Refugee crisis: Razor wire border fences spell end of free travel within Fortress Europe
Tight border patrols and tough new Hungarian laws punishing illegal entry and border fence vandalism slowed down the amount of refugees allowed through the borders.
Refugee entry restrictions, along with tighter border controls that have been recently imposed by Austria and other Balkan states, have stalled but not stopped the ongoing flow of people who are travelling across Europe.
As a result of the ongoing crisis, many Schengen countries have temporarily reintroduced controls on some, if not all of their borders with other Schengen states. On 16 February 2016, Austria, Denmark, France, Germany, Norway and Sweden announced that they were limiting the number of refugees who were allowed to pass through, leaving thousands of people stranded at the fences.
When Hungary built a razor-wire fence on its borders with Serbia and Croatia in 2015, the flow of refugees was redirected westward toward Slovenia. Tight border patrols and tough new Hungarian laws punishing illegal entry and border fence vandalism slowed down the amount of refugees allowed through the borders. Now illegal crossings into Hungary have sharply increased after other nations along the Balkans reduced the flow of people to only a few hundred a day and set new limits on their nationalities.
Afghans, who had passed freely before, were suddenly not being allowed to leave Greece, and no officials would say why, leaving tens of thousands of people stuck at its northern border, overflowing the refugee camp at Idomeni.
A regional governor has since called on the Greek government to declare a state of emergency for the surrounding area of the Idomeni crossing, where around 13-14,000 people are trapped at the border that it shares with Macedonia, while another 6-7,000 are being housed in refugee camps around the region. Living conditions are worsening, and it is feared that another 18,000 refugees elsewhere in Greece will eventually join them.
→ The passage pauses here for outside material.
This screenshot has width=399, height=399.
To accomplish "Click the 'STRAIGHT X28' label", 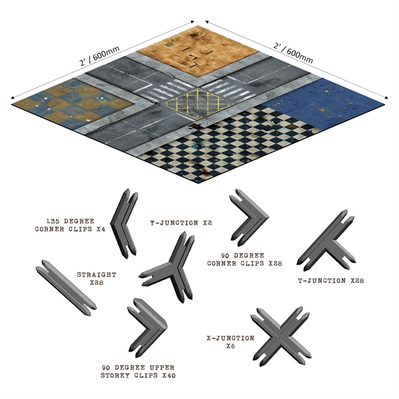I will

Fellow EU leaders, long divided over how to end chaotic movements that have put Europe's Schengen open border system in jeopardy are pledging help to Athens cope with the backlog and seek assurances that Turkey, with NATO naval back-up in the Aegean, will stop people smugglers putting refugees to sea.
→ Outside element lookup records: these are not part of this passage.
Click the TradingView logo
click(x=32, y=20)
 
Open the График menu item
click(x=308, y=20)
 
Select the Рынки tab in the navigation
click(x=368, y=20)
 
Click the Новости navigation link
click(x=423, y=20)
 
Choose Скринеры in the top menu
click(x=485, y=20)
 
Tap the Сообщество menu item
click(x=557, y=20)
Smuggling opportunities have bloomed across the Balkan migrant route that goes through Macedonia, Serbia, Croatia and Slovenia before reaching Austria, with travellers not only risking their money, but their lives. In August 2015, Austrian authorities found 71 people, from 10 months to 56 years old, who suffocated in the airtight cargo of a truck that left Serbia, travelling via Hungary to Austria. Refugees are continuing to be smuggled into car boots or squeezed into secret compartments on trucks or buses, before driven along the same illegal smuggling routes used by drug traffickers. Others may be taken through regular border crossings where guards or custom officers are being bribed to turn a blind eye.
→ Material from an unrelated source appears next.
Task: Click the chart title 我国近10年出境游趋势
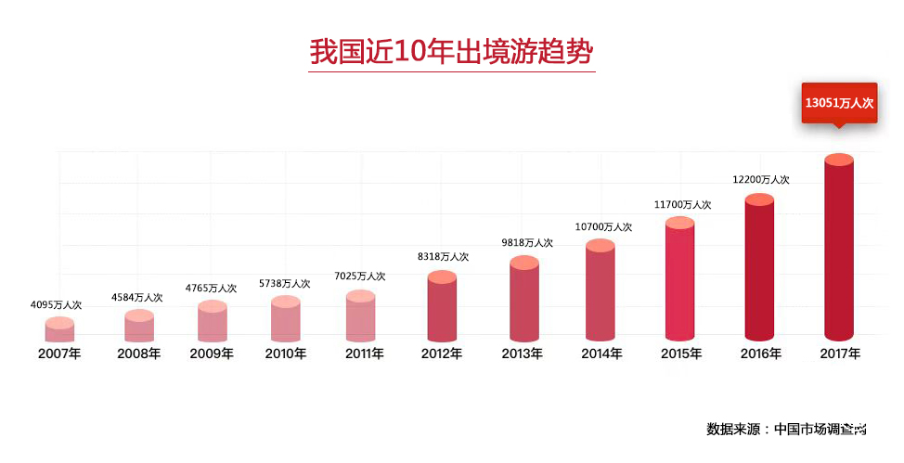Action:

Still, there are others who are driven to the borders by traffickers, mostly taxi drivers, and are then left to cross the fences on their own. If they are lucky, they will be picked up again by another smuggler on the other side of the border after walking through forests or across frozen rivers. If not, they will be caught by border patrols.
A border fence, which separates neighbouring countries Morocco and Spain is frequently climbed by those travelling to the West. In 2014, 2,000 people made their way across Melilla, a tiny Spanish enclave on the northern coast of Morocco, before they reached the border fences. Roughly 60 attempts were made. Thousands of African immigrants living illegally in Morocco try to enter Spain's enclaves of Melilla and Ceuta each year, hoping to reach Europe.